We started in G tuning and looked at "Miss McLeod's Reel" in a simple and fancy version. This tune allowed the students to play their banjo in a tuning that they probably had used all along and play a very nice melody using primarily double thumb strokes. We then moved to Double C tuning and "Soldier's Joy" and "Angeline the Baker." We closed the week with an introduction to Sawmill tuning and "Shady Grove."
I got to sit in on a class with Cathy Barton and Dave Para who shared a number of Grandpa Jones' arrangements. I also sat in an ensemble class where we learned a played arrangements with 4 or 5 voices. Very different for me and required me to sight read music to play on my banjo. A stretch in a new direction. I also met some fine artists, including Ken Kolodner, Rick Thum, Jim Miller and Les Gustafson-Zook.

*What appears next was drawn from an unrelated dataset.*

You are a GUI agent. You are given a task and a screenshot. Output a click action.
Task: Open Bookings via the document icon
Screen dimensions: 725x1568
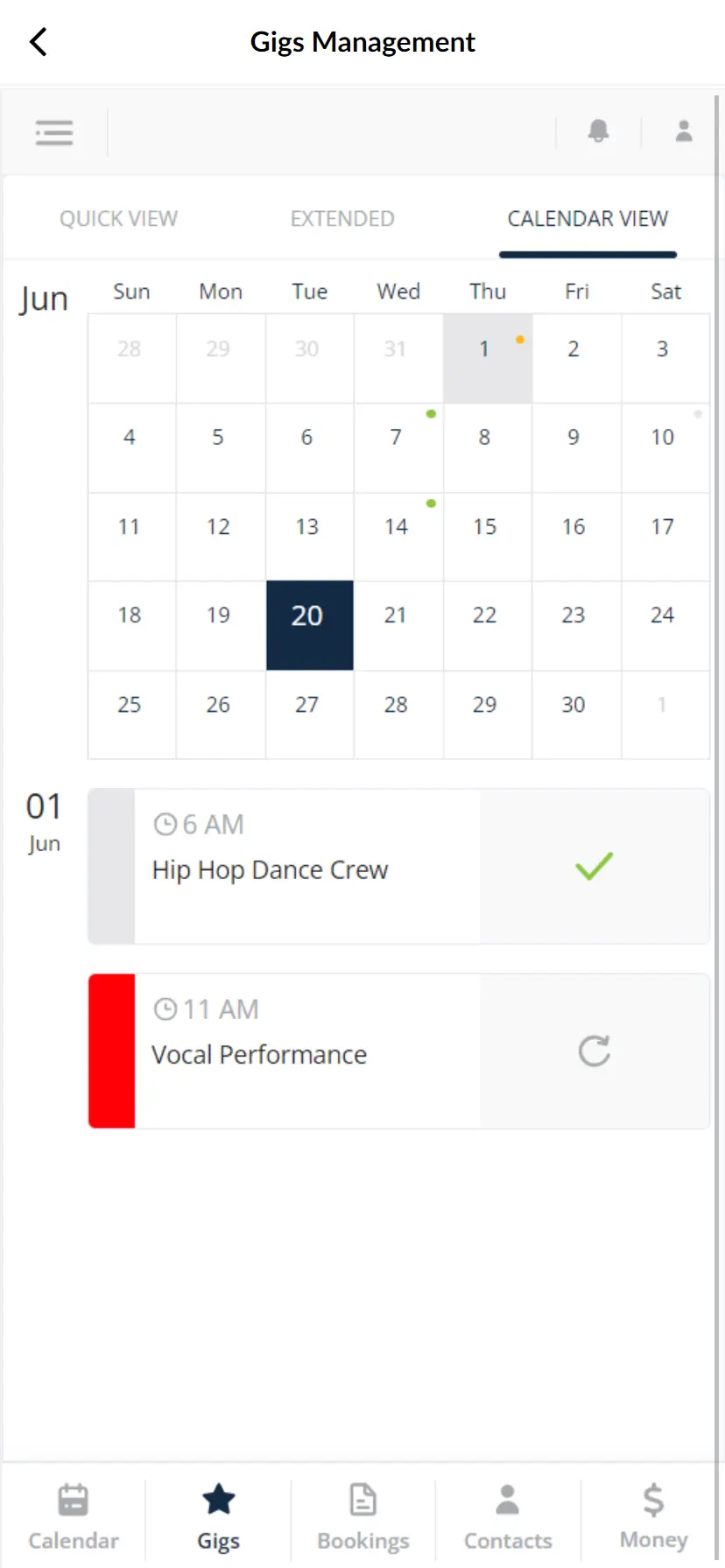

There were instructor concerts and large jams in the evenings. Nancy Barker has been coordinating Kentucky Music Week for 27 years now, and she has a great mix of loyal repeat attendess and new folks who discover the event every year. The week-long festival is centered around the mountain dulcimer and hammered dulcimer, but there are classes on fiddle, guitar, banjo, penny whistle, steel drum, singing, basketry, etc.
This was a very satisfying week for me.